* Exercise passage
________

SSH and Ctrl-C leave attic serve instances alive and prevent further upload #545

filcuc · 2016-01-12T22:52:55Z

Hi i've just filled this bug report for attic
I didn't test it with borg.
Do you know if this is still the case?

ThomasWaldmann · 2016-01-12T23:02:50Z

Yes, I've seen your issue.

I am not completely sure about it (and it might also depend on the ssh/sshd configuration a bit).
It might be fixed (there was a ton of fixes, see #5 - compared to what attic repo has).

I just tried borg create --ssh--> localhost repo and quickly interrupted it 5 times and it did not hang for me.

So maybe try it, if it works for you, we could check one more attic issue from our list.

filcuc · 2016-01-12T23:26:47Z

Thank you for the reply, i'll try again with borg tomorrow and see if something change.
However before writing the issue i quickly look at the attic source code and i didn't see in the remote server logic some sort of timeout handling nor a ping pong protocol. Usually client server architectures involve a ping pong for making both part aware of the other parter state.

ThomasWaldmann · 2016-01-12T23:30:16Z

Well, there are pipes and if the connection breaks down, they break. That should be dealt with within remote.py.

dragetd · 2016-01-13T02:47:31Z

I have been running a 8-day ssh-backup over a slow upload. Interrupted it multiple times by Ctrl+C, network dying or similar issues.

It did happen a few times that the lock was not removed. borg break-lock fixed it.
Once I had a corruption of the repository index. borg check --repair was able to fix it.

No other issues were encountered.

filcuc · 2016-01-17T17:06:29Z

Tested with borg 0.29.0 after a couple of CTRL-C i get stuck with

emote: Borg 0.29.0: exception in RPC call:
Remote: Traceback (most recent call last):
Remote:   File "/vagrant/borg/borg/borg/locking.py", line 134, in acquire
Remote: FileExistsError: [Errno 17] File exists: '/home/filippo/test.borg/lock.exclusive'
Remote: 
Remote: During handling of the above exception, another exception occurred:
Remote: 
Remote: Traceback (most recent call last):
Remote:   File "/vagrant/borg/borg/borg/remote.py", line 96, in serve
Remote:   File "/vagrant/borg/borg/borg/remote.py", line 121, in open
Remote:   File "/vagrant/borg/borg/borg/repository.py", line 63, in __init__
Remote:   File "/vagrant/borg/borg/borg/repository.py", line 141, in open
Remote:   File "/vagrant/borg/borg/borg/locking.py", line 267, in acquire
Remote:   File "/vagrant/borg/borg/borg/locking.py", line 118, in __enter__
Remote:   File "/vagrant/borg/borg/borg/locking.py", line 140, in acquire
Remote: borg.locking.LockTimeout: /home/filippo/test.borg/lock.exclusive
Remote: Platform: Linux server1.lightwolf.eu 3.13.0-37-generic #64-Ubuntu SMP Mon Sep 22 21:28:38 UTC 2014 x86_64 x86_64
Remote: Linux: debian jessie/sid   LibC: glibc 2.3
Remote: Python: CPython 3.5.1
Remote: 
Remote Exception (see remote log for the traceback)

________

* Exercise
Copy the forum thread above from "SSH and Ctrl-C" up to and including "seen your issue.", changing "bug report" to "issue" wherever it occurs.

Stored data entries

________

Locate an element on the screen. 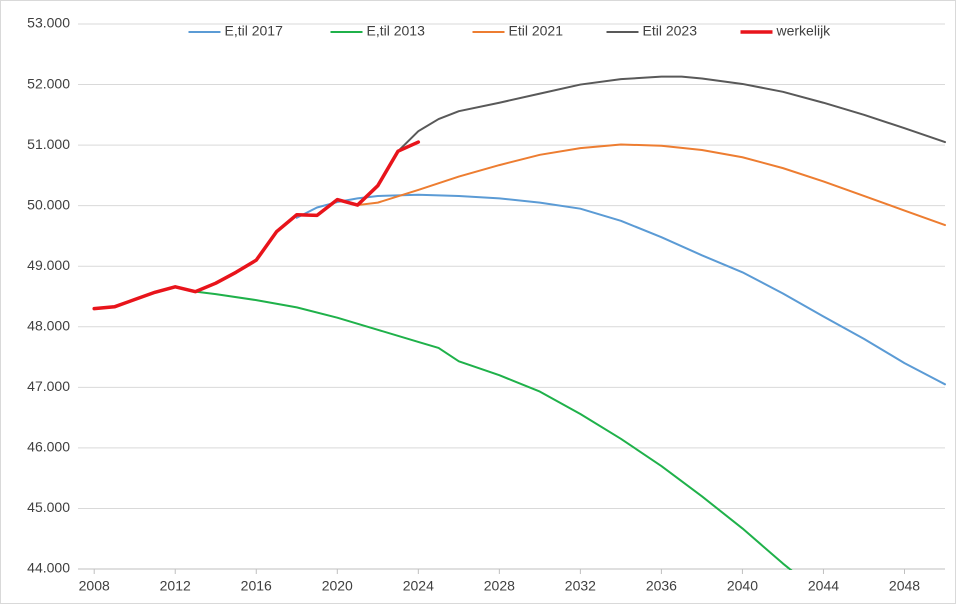 Image resolution: width=956 pixels, height=609 pixels. y-tick-label: 51.000 is located at coordinates (48, 144).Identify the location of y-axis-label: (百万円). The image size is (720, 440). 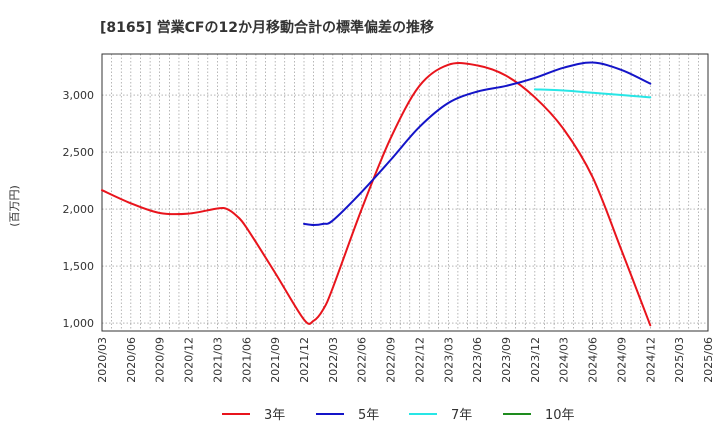
(14, 206).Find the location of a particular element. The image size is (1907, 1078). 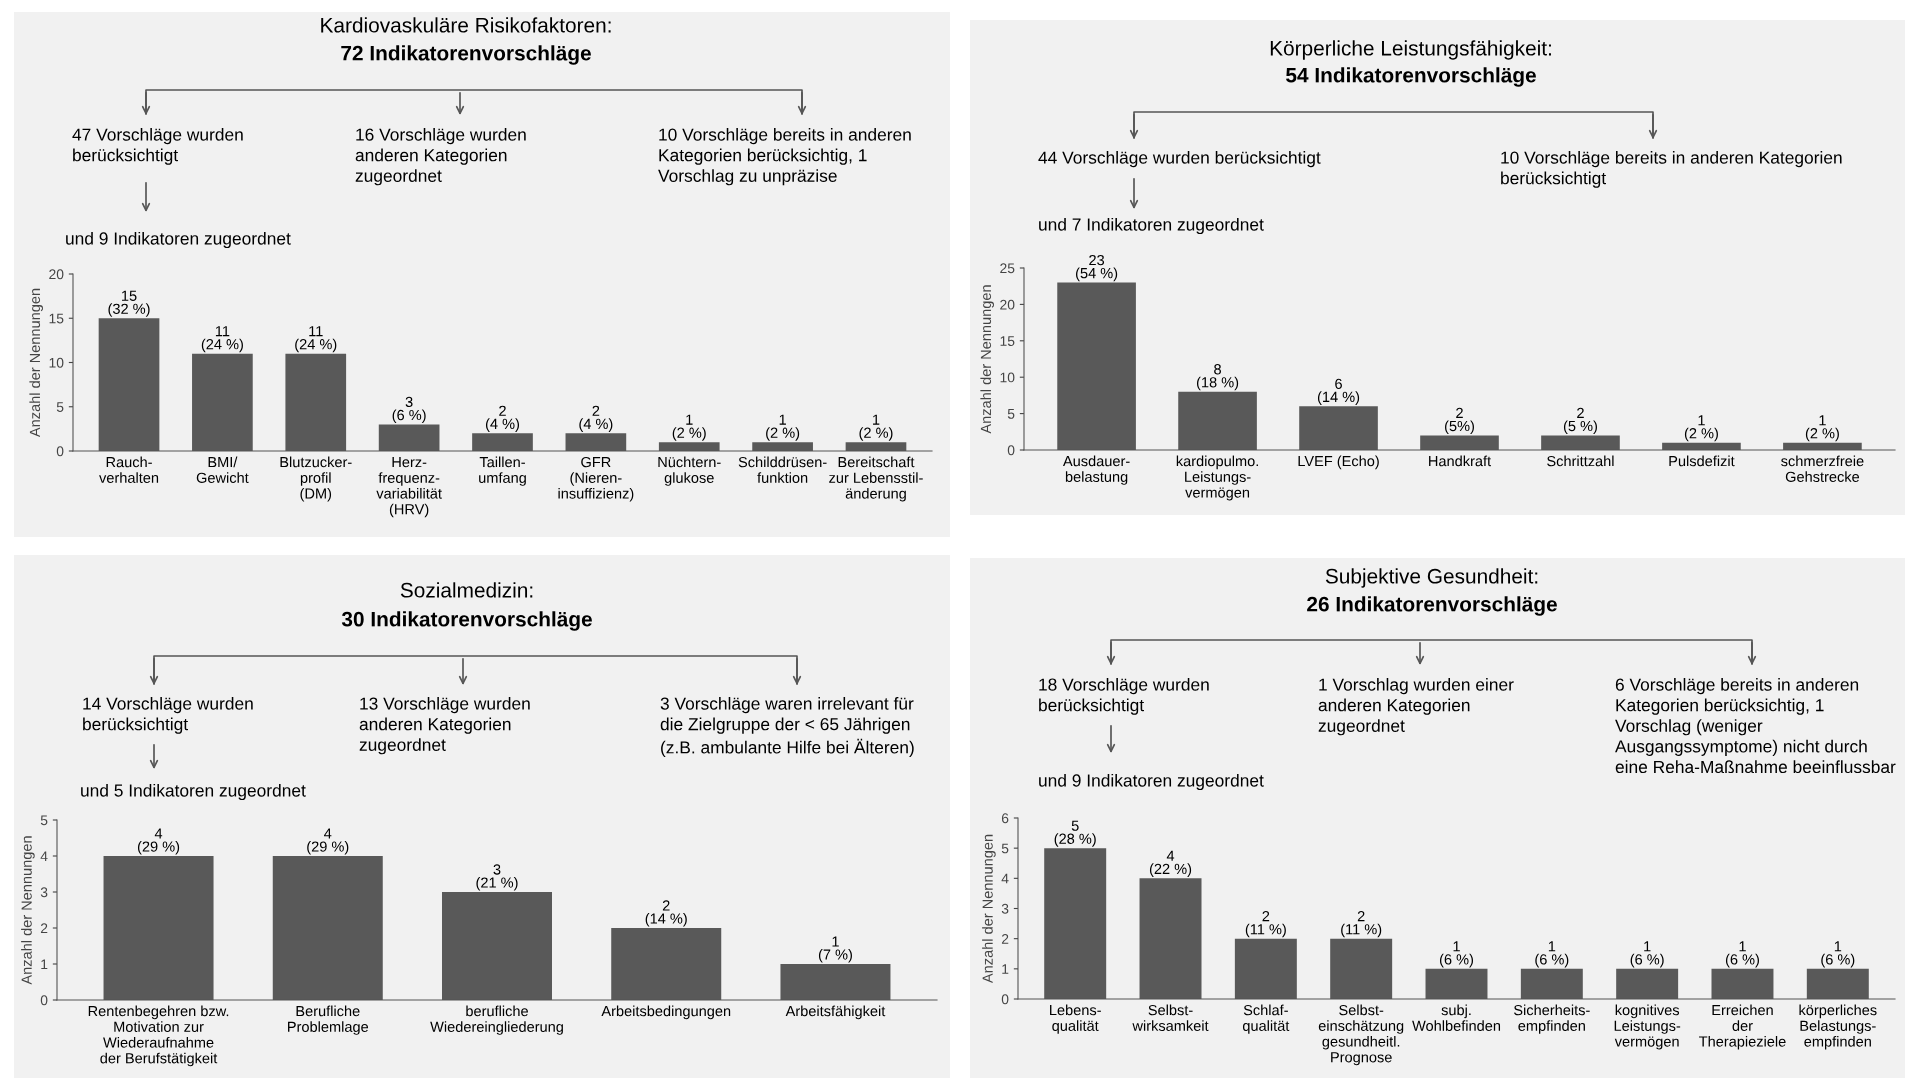

data-label: 11 (24 %) is located at coordinates (222, 340).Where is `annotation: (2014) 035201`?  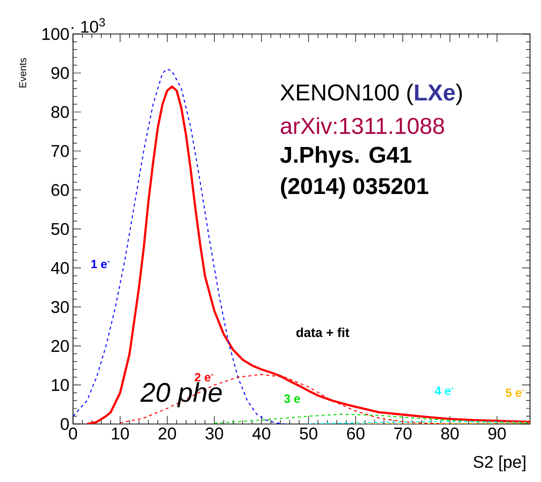 annotation: (2014) 035201 is located at coordinates (354, 188).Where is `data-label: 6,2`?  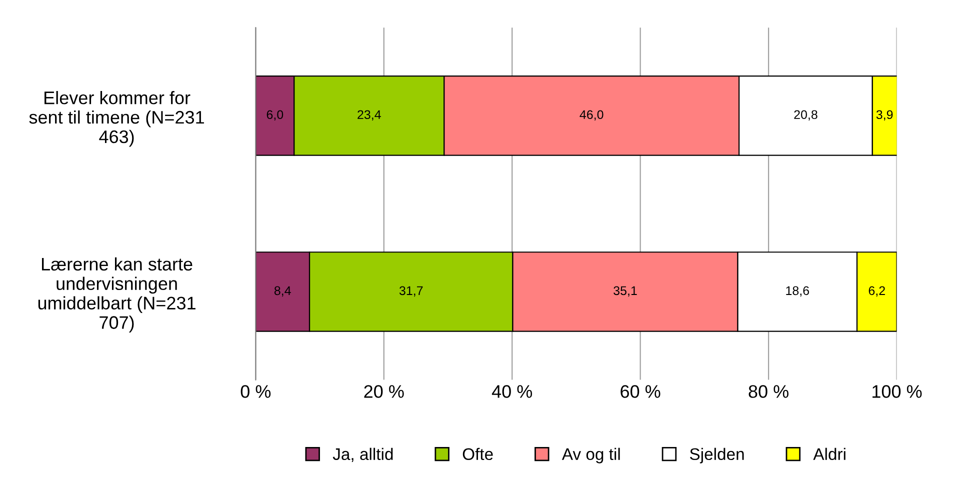
data-label: 6,2 is located at coordinates (876, 292).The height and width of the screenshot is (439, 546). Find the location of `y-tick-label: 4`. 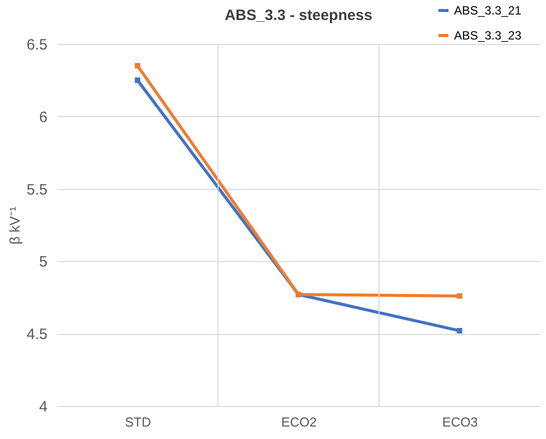

y-tick-label: 4 is located at coordinates (44, 407).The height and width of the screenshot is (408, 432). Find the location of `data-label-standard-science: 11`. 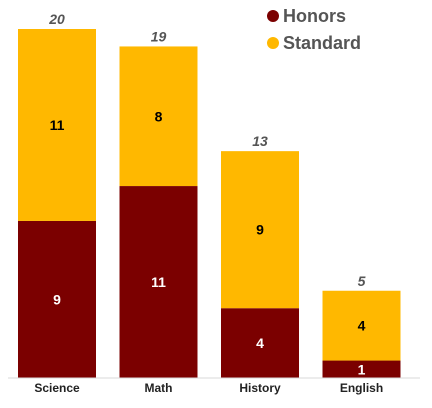

data-label-standard-science: 11 is located at coordinates (58, 125). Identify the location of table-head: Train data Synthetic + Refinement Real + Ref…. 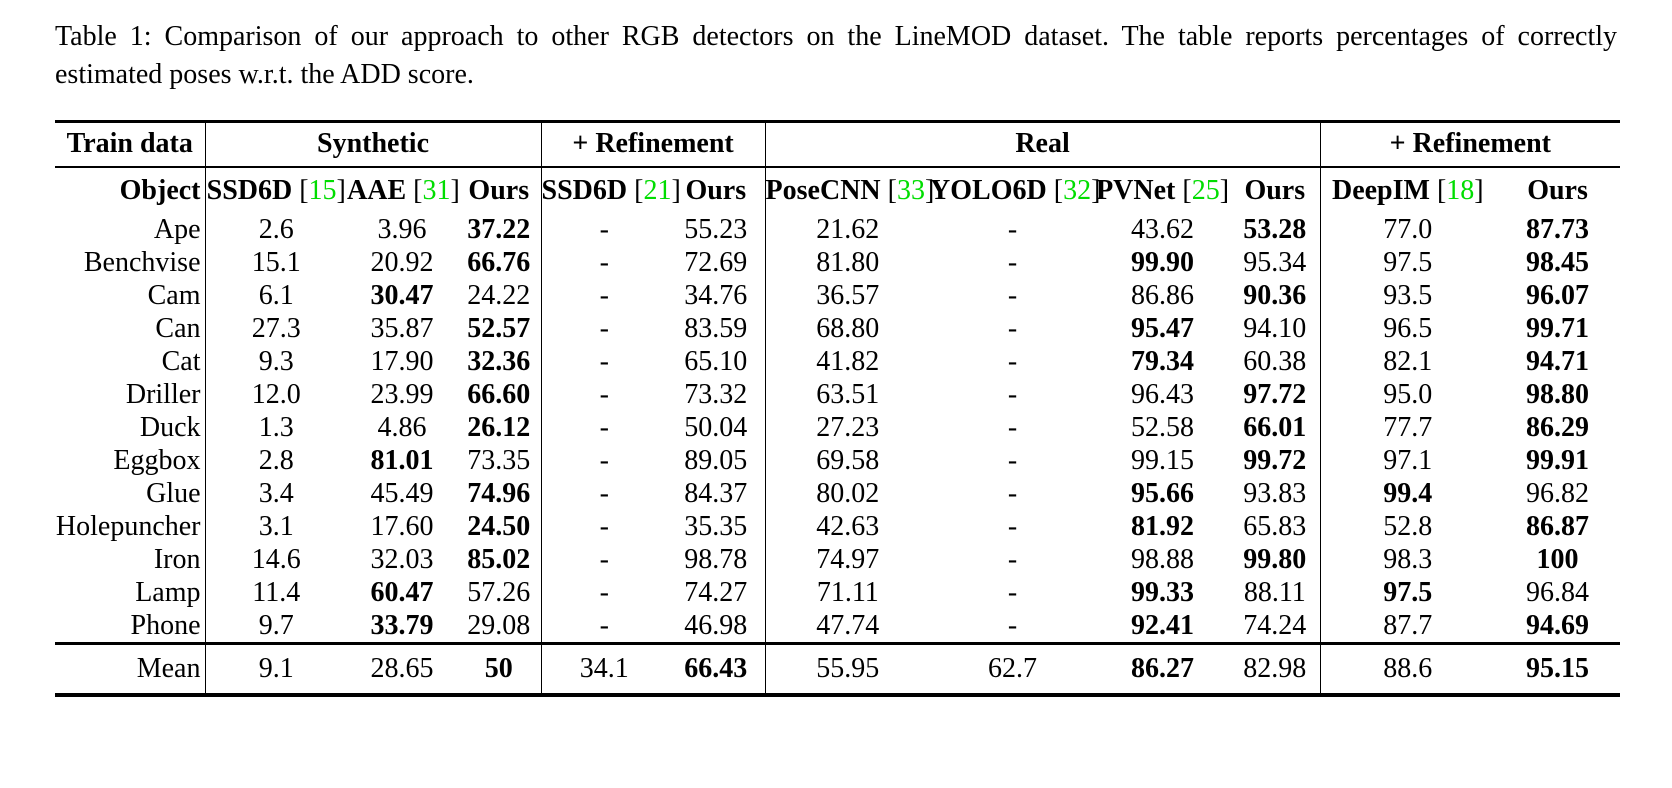
(838, 167).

________

* Task output
SSH and Ctrl-C leave attic serve instances alive and prevent further upload #545

filcuc · 2016-01-12T22:52:55Z

Hi i've just filled this issue for attic
I didn't test it with borg.
Do you know if this is still the case?

ThomasWaldmann · 2016-01-12T23:02:50Z

Yes, I've seen your issue.